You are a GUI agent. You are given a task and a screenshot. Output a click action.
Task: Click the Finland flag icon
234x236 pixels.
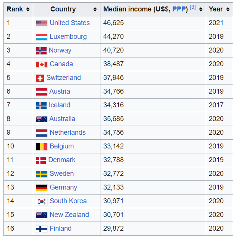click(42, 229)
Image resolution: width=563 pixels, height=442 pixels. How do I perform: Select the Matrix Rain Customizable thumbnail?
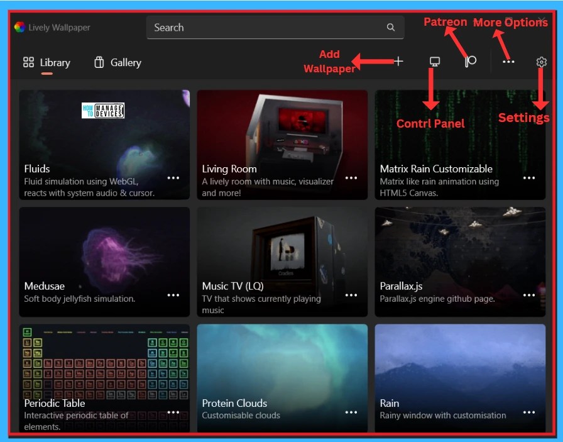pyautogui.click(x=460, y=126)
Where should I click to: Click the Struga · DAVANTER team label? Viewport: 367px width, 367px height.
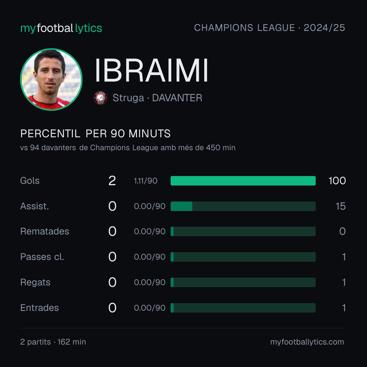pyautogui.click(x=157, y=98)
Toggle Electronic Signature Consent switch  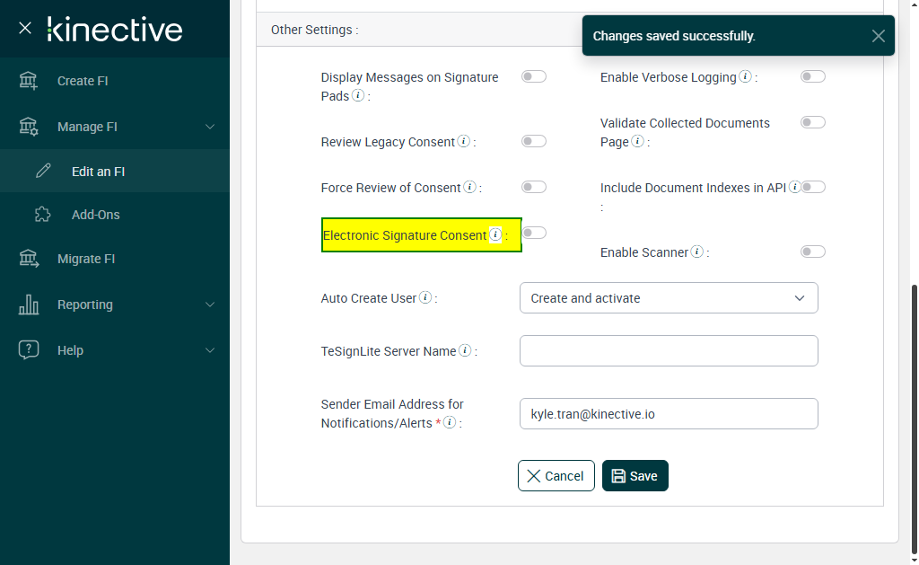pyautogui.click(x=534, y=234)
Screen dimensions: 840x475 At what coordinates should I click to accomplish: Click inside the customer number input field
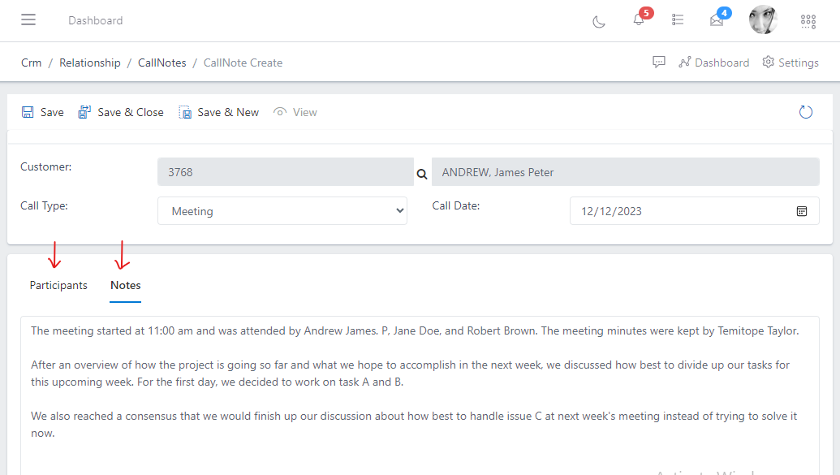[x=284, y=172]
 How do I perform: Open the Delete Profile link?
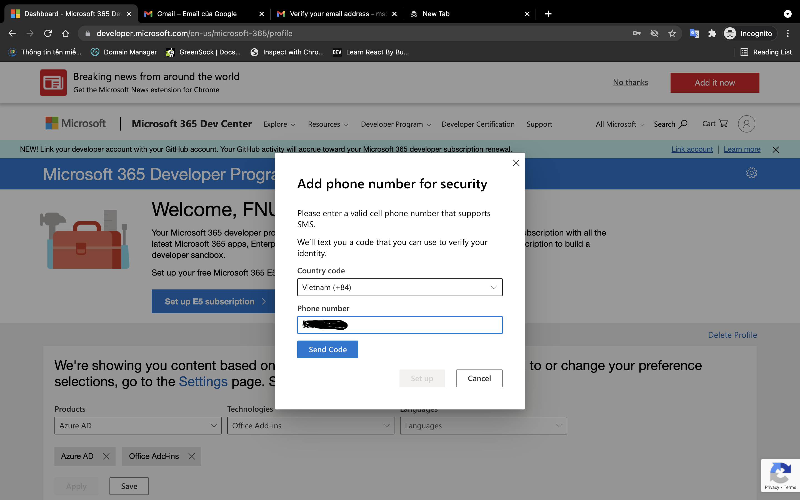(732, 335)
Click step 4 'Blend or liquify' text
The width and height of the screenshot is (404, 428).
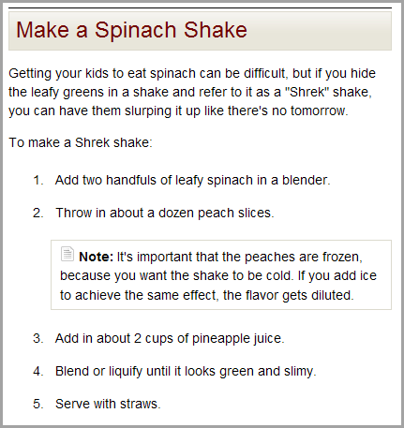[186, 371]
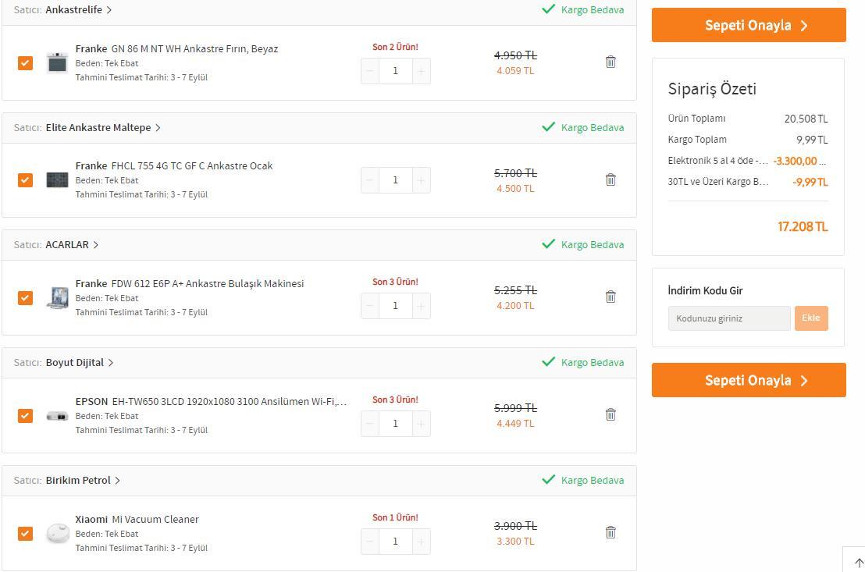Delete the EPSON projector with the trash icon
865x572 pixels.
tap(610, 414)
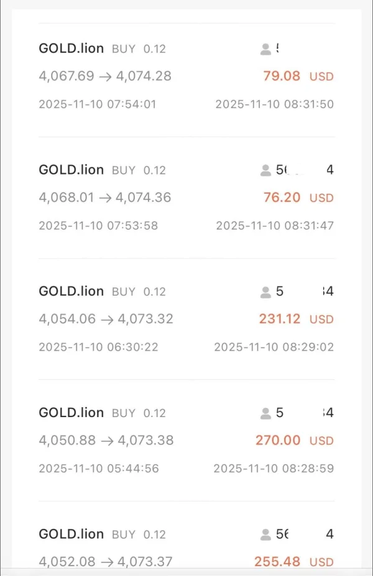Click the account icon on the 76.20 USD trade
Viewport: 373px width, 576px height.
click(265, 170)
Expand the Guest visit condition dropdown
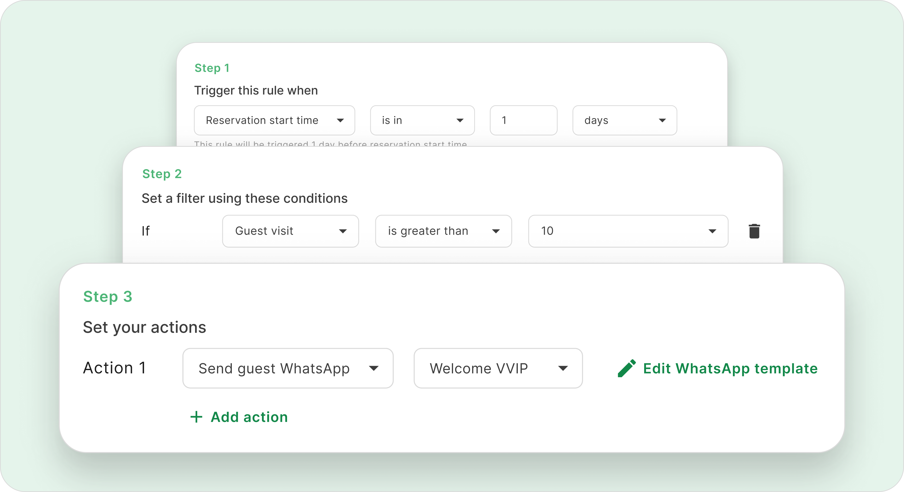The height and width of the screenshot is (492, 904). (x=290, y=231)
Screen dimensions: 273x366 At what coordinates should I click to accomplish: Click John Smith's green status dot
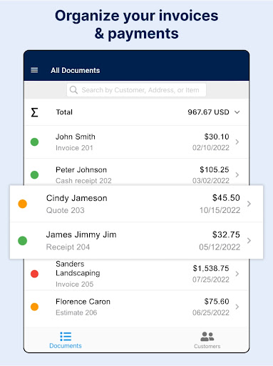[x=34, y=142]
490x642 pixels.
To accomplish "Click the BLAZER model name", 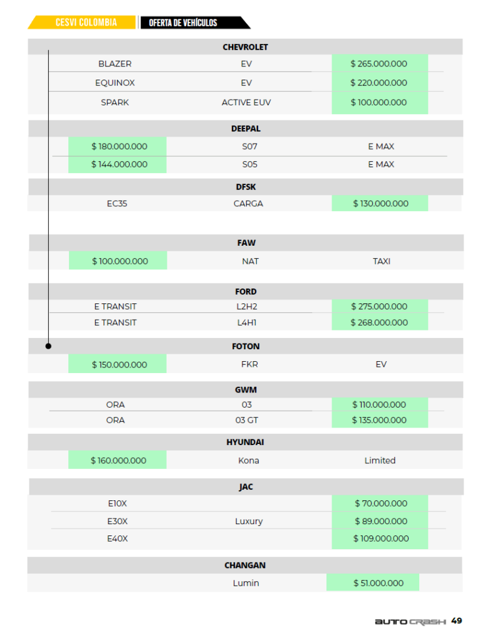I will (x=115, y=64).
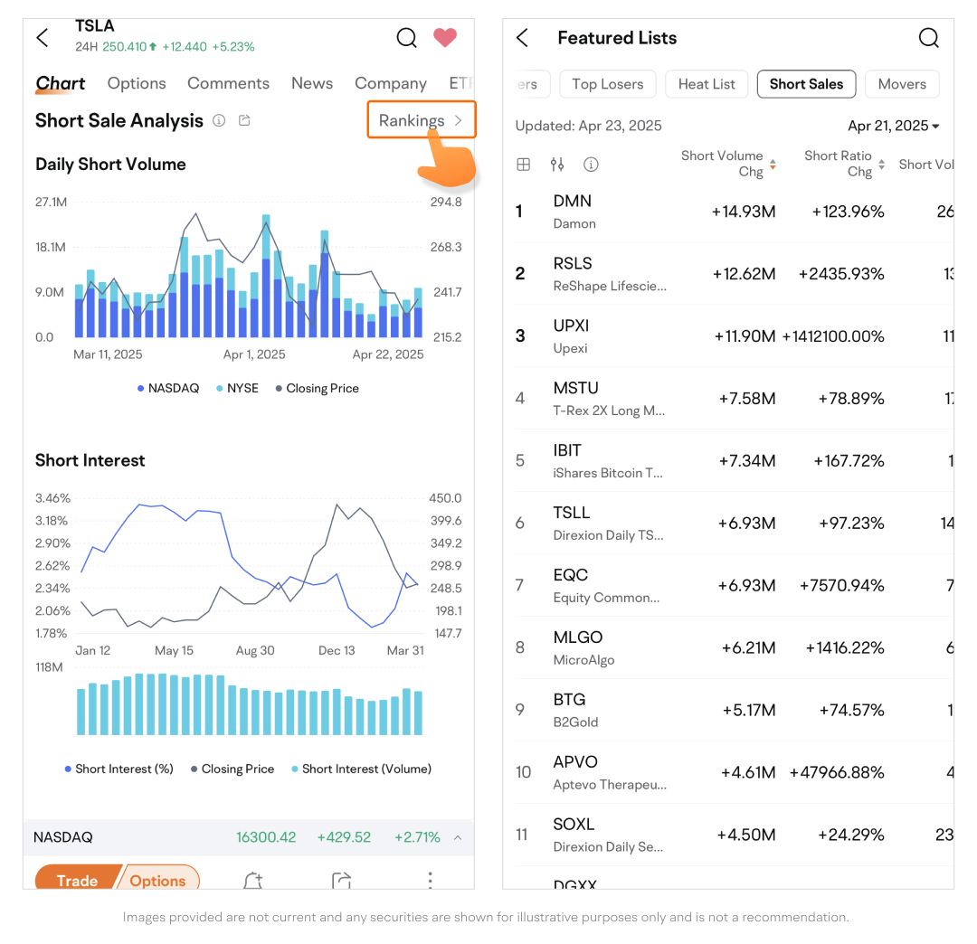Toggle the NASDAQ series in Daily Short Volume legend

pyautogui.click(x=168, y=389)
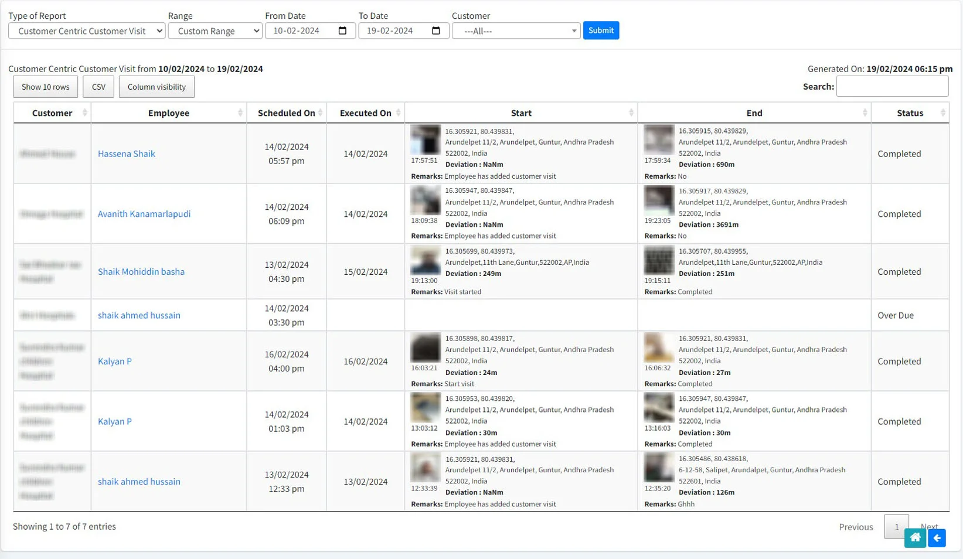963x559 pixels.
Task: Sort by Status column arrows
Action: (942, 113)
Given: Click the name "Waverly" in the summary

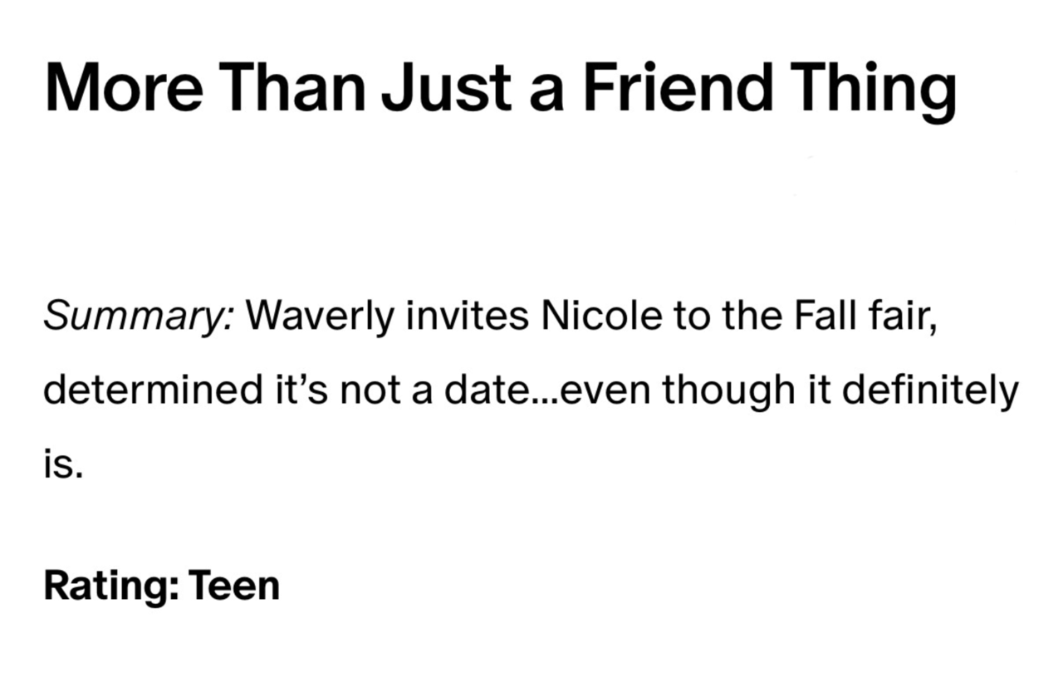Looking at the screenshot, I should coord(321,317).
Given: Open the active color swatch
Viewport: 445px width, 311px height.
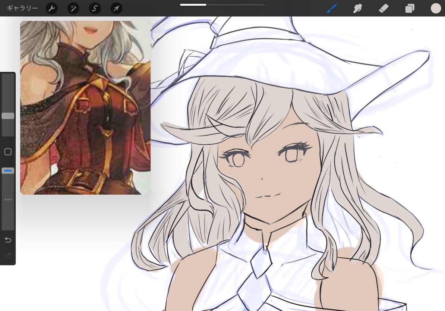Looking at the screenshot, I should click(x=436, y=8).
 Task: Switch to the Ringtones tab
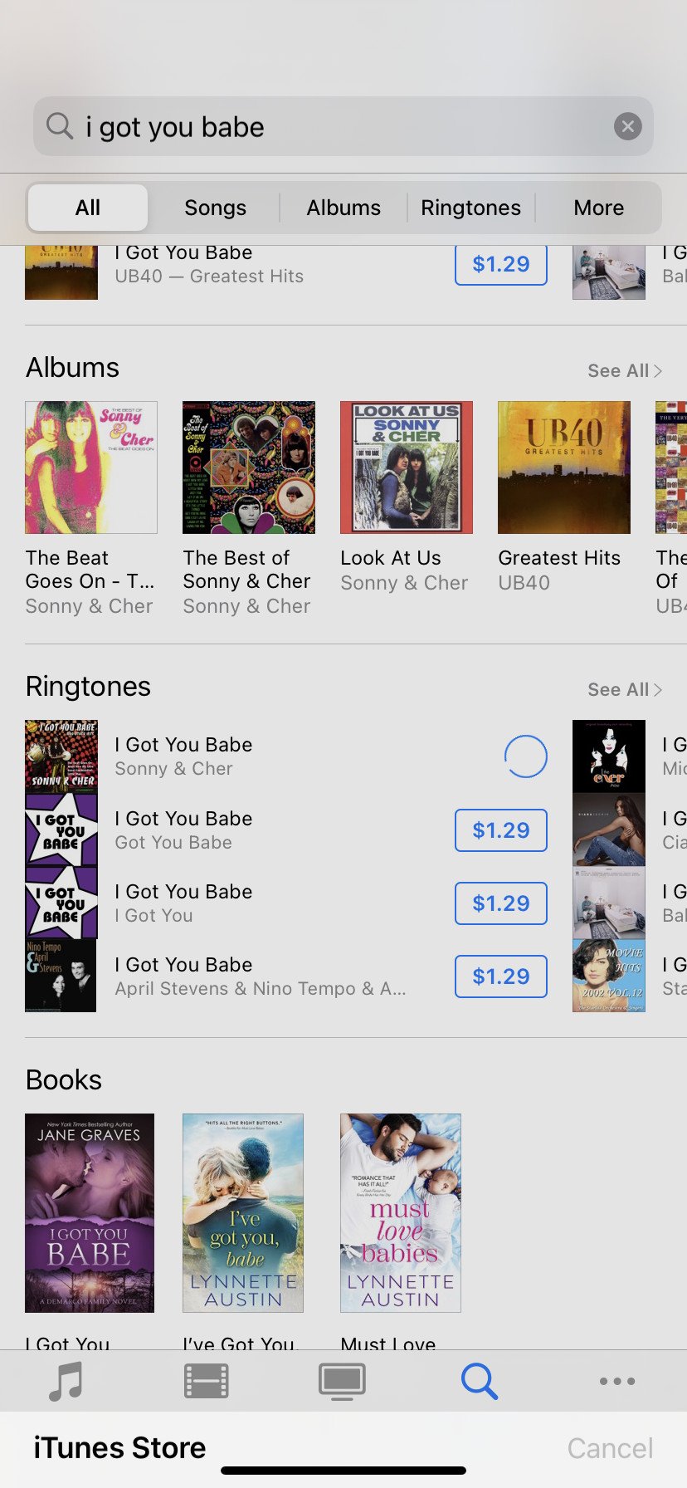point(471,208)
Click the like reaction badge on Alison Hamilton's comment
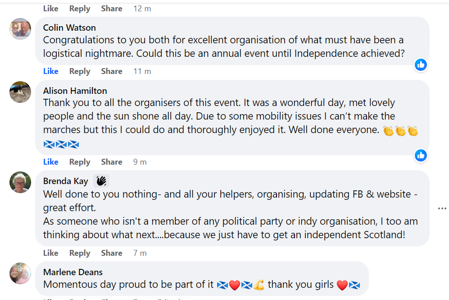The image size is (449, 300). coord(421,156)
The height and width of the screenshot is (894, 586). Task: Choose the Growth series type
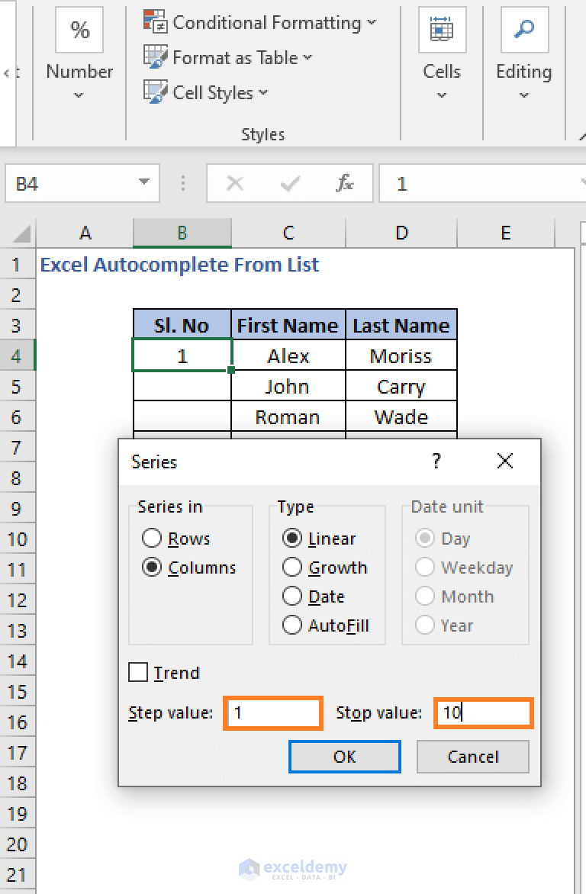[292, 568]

::::::::

Render the lines of the listing between the line holding "Click step 4 'Blend or liquify' text" and the line holding "Click the account icon on the 76.20 USD trade", inclusive, as a JSON list of strings with one string per line. Omit the pictures and any blank lines.

[
  "Click step 4 'Blend or liquify' text",
  "The width and height of the screenshot is (404, 428).",
  "[186, 371]",
  "Delete the EPSON projector with the trash icon",
  "865x572 pixels.",
  "tap(610, 414)",
  "Click the account icon on the 76.20 USD trade"
]